El entusiasmo de mi amiga era desbordante, no sólo dejaría atrás su puesto de burócrata, sino que además se lanzaba a la vida empresarial con un negocio de costura cuyos diseños —no lo dudaba ella— la pondrían a la altura de Cocó Chanel.
—¿Quieres que te costure una camperita? —me dijo con un tono arrogante que entreveraba el dejo de benevolencia que de seguro usan los dioses para con los mortales.
Yo le dije que sí, aunque no entendí qué me estaba ofreciendo. Y tampoco quise preguntar, para no quedar como un tarugo ante esa futura diseñadora de talla internacional.
Lo que sí recuerdo es que tomó medidas con una minuciosidad casi impúdica, y que debí esperar muchos días para recibir un costal con botones dorados, mangas más largas que mis brazos y un borde inferior que no lograba cubrirme el ombligo.
—¿Te ha crecido la panza? —se atrevió a preguntar la insensata, quien ante mi negativa remató con un simple: —Bueno, un error lo comete cualquiera.
Pocas semanas después, ella estaba trabajando de vuelta en una secretaría estatal, y la anécdota quedó como un chiste antiguo entre amigos de siempre.
Con el tiempo me di cuenta de que ante situaciones laborales donde me topé con errores de mis compañeros, por más graves que fueran, actuaba de modo parecido, sin escandalizarme y además aceptando el reto de encontrar soluciones adecuadas.
Sin embargo, no en todos lados actúo igual.
Hace pocos días llegó el querubín con un libro de cuentos para practicar la lectura de palabras y yo me dispuse a cumplir con mi labor de padre.

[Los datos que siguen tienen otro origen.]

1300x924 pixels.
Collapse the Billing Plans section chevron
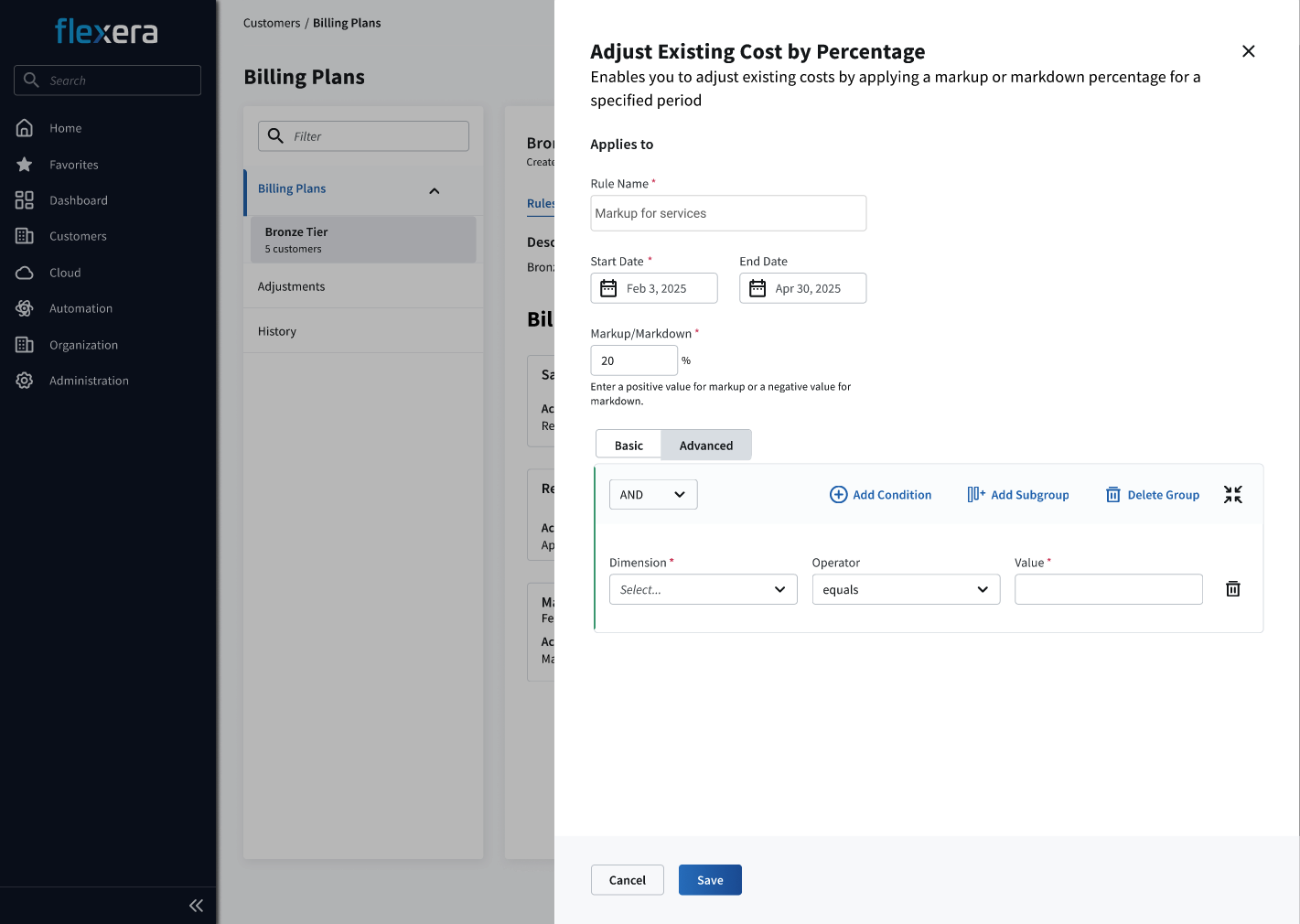tap(434, 190)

Pronto cometió varias equivocaciones, lo cual no me hizo gracia. Armé un par de ejercicios para corregir sus fallas, pero sólo ayudaron a confundir más al niño, lo que fue encendiendo mi enojo, al tiempo que en él aumentaba el nerviosismo.
Un largo rato después seguíamos trabajando. Según yo, apoyándolo en su proceso de aprendizaje, sin embargo él me contó con su mirada que estaba sufriendo una tortura.
Al final el niño estaba a punto de llorar y yo más encorajinado todavía, porque no veía avances claros.
—Mañana continuamos —le advertí, y él asintió con la cabeza.
Pronto comprendí que fui yo quien se estuvo equivocando toda la tarde. Porque el niño apenas está aprendiendo y todos cometemos errores en ese trance, pero yo no sólo olvidé ese detalle, sino que me porté de manera irracional ante los traspiés de mi hijo, y no fui capaz de disculparlo como sí lo hice antes con otras personas que —como yo, como cualquiera— también se equivocaban.
Aunque no tengo claras las razones de ese comportamiento, he pensado que así como a veces el amor se demuestra con cuidados excesivos que inutilizan a nuestros hijos, en otras ocasiones se manifiesta de un modo también desatinado: exagerando nuestras reacciones ante el error cometido.
Al día siguiente lo llamé para pedirle disculpas por haberme enojado tanto, y también le pedí que me diera otra oportunidad para leer de nuevo juntos, bajo la promesa de que esta vez sería divertido.
Él niño dijo que sí a las dos cosas, me dio un beso y para probar que creía en mí, sin que se lo pidiera fue a buscar uno de sus libros. Mentiría si dijera que cambié a fondo, en cambio puedo compartirles que actué distinto. Hasta la próxima.